▶ Record extracts

================================

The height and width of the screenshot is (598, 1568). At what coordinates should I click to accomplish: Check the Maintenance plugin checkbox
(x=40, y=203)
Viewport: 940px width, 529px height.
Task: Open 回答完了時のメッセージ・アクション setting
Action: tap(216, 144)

================================

▶ Task item
The whole listing above needs to be reproduced exactly.

▶ Task response
The height and width of the screenshot is (598, 1568). At what coordinates should I click to accomplish: Check the Maintenance plugin checkbox
(x=40, y=203)
Viewport: 940px width, 529px height.
Task: Open 回答完了時のメッセージ・アクション setting
Action: tap(216, 144)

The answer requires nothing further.